Government prosecutors received a huge setback after a federal jury in Las Vegas, Nevada refused to convict four men accused of threatening and assaulting federal agents, with assault weapons, while protesting the Bureau of Land Management (BLM) in support of controversial figure Cliven Bundy in 2014, reports Fox News.
Three years ago, Cliven Bundy called on support for a “ranch war” after the BLM launched a roundup of cattle owned by the Bundy family. The cattle were allegedly grazing on federal land illegally. Bundy stopped paying for grazing permits in 1993 to protest what he describes as a “land grab” by the Federal government, according to The Washington Post.
In 1993, the BLM started to purchase grazing rights from local ranchers in an attempt to create a habitat for the desert tortoise, which is recognized as “threatened.” Land acquired by the BLM had been used by Bundy family ranchers since they settled in the region in 1877.
Cliven Bundy argued that the Federal government does not have the constitutional authority to own major tracts of land in his state. Instead, he claims they are rightfully owned by the State of Nevada. The rancher now owes over $1,000,000 to the Federal government in past-due grazing fees.
The Federal government came collecting in 2014, and launched a cattle roundup, closing over 300,000 acres of public land while preparing to collect Bundy’s livestock. Bundy released a “Range War Emergency Notice and Demand for Protection,” asking supporters to help him protect his property.
Bundy and eighteen others were arrested after protesting the BLM, including Ricky Lovelien, Steven Stewart, Scott Drexler, and Eric Parker, who were all recently acquitted by a federal jury. Steven Stewart and Ricky Lovelien were acquitted of all ten charges after a second trial. They were both set free.
Scott Drexler and Eric Parker were found not-guilty of all serious charges, but are being held by federal authorities while prosecutors decide if they want to launch a third trial.
The jury’s decision to side with the defendants was a major set back to federal prosecutors hoping to send a message to states’ rights activists. The four men recently tried were considered the least culpable of the protestors who heeded Bundy’s call for support.
The jury spent six days deliberating the case after more than 20 days of testimony.

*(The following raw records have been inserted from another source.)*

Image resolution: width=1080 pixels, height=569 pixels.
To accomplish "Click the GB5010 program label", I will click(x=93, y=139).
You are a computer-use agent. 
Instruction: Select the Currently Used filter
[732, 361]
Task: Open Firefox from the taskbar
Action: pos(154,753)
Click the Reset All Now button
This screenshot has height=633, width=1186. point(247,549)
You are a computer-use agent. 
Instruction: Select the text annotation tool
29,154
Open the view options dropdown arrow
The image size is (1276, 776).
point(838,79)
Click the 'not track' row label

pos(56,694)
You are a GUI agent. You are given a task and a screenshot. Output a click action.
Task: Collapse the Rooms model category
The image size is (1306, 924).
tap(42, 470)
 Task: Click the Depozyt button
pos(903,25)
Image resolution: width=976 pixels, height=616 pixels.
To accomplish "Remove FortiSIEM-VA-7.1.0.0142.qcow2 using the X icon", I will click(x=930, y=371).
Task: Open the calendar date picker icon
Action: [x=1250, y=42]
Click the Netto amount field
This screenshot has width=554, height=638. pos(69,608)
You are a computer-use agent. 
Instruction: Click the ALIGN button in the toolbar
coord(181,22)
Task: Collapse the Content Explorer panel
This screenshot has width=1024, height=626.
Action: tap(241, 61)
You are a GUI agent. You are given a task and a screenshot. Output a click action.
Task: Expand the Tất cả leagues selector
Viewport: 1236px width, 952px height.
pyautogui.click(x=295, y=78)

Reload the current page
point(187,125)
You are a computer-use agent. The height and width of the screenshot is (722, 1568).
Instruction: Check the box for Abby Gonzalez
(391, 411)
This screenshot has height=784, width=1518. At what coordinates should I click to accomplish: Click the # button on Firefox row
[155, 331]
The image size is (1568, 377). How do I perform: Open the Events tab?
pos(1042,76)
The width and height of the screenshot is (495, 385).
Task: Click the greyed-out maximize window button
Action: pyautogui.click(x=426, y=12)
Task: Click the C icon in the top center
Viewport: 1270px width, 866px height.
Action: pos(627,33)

The jury refused to find any of the men guilty of the key charge sought by federal prosecutors – conspiracy to form a militia to prevent the government from enforcing court orders.
John Lamb, a Montana man who watched the trial with interest, celebrated the decision. “Random people off the streets, these jurors, they told the government again that we’re not going to put up with tyranny,” he said.
Carol Bundy, the wife of Cliven and matriarch of the Bundy family, also celebrated the decision. “They’ve been tried twice and found not guilty,” she explained from outside court. “We the people are not guilty.” However, her husband and her two sons remain in police custody.